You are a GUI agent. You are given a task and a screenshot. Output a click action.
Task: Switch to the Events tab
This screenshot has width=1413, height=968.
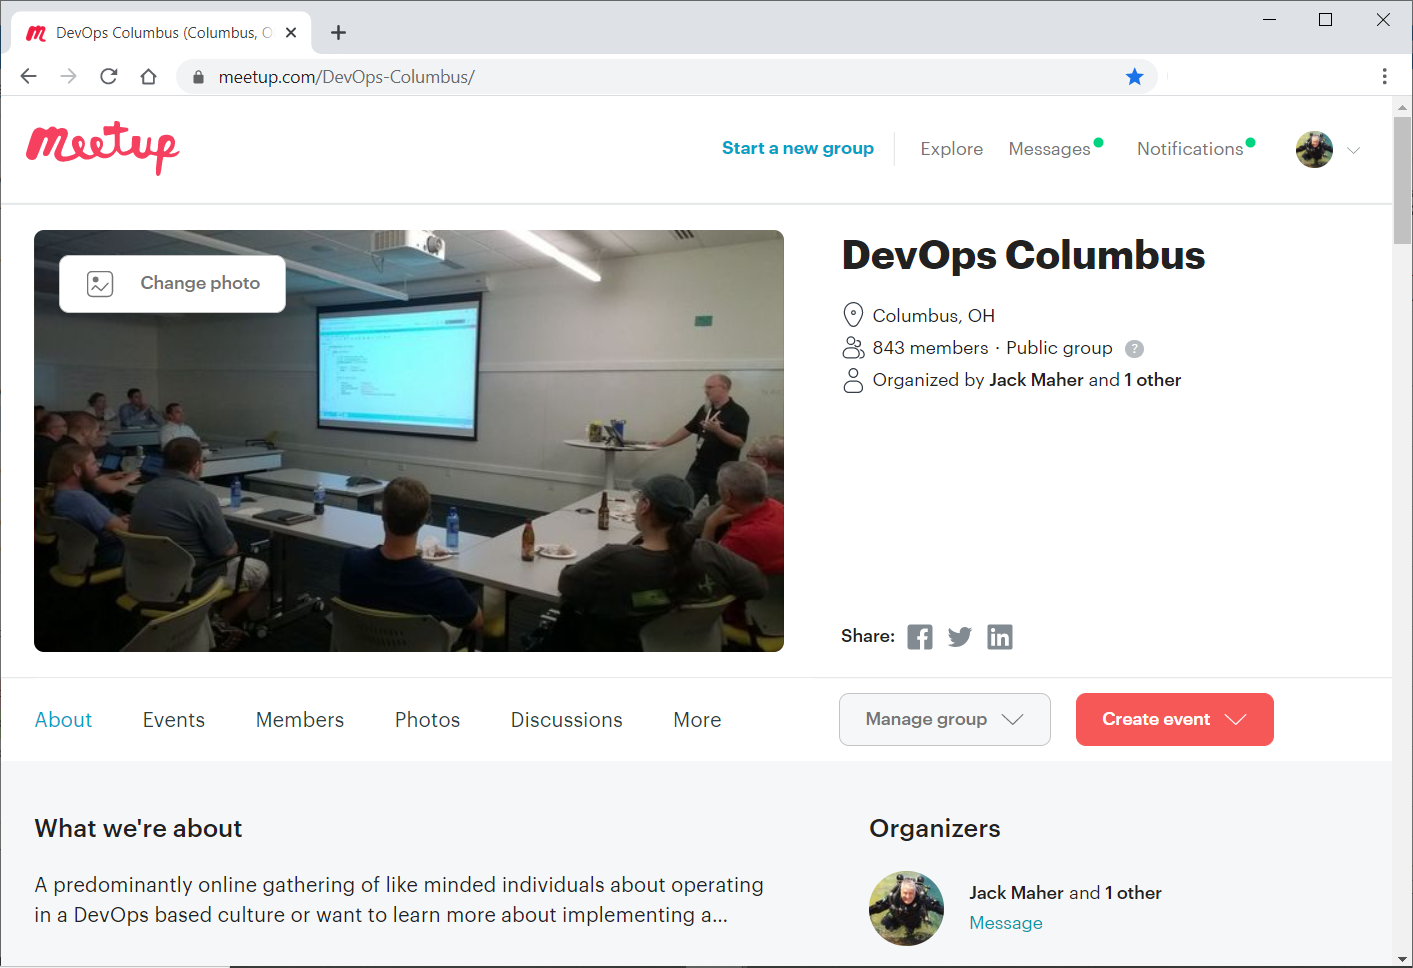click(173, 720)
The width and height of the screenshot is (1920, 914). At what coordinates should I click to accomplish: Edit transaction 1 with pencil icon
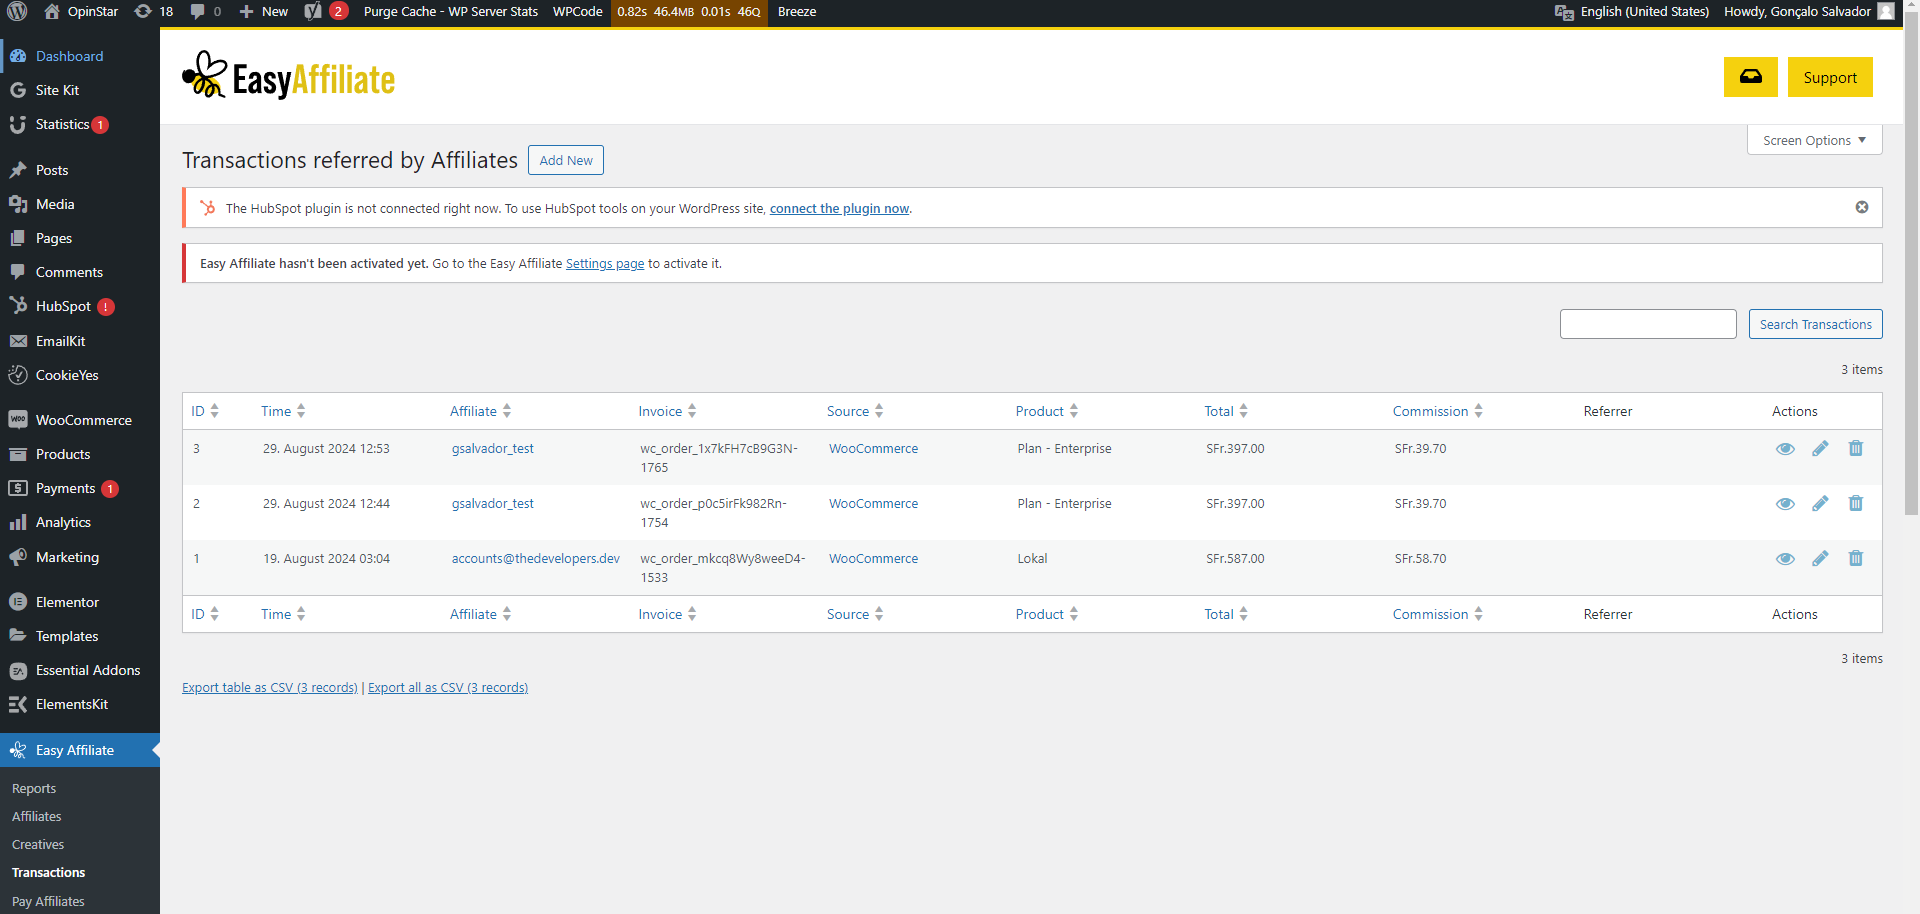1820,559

****************

» **Your task**
Please retype the entries above word for word, but only from the line containing "The width and" through the last line, and without the pictures.

» **Your response**
The width and height of the screenshot is (1920, 914). At what coordinates should I click to accomplish: Edit transaction 1 with pencil icon
1820,559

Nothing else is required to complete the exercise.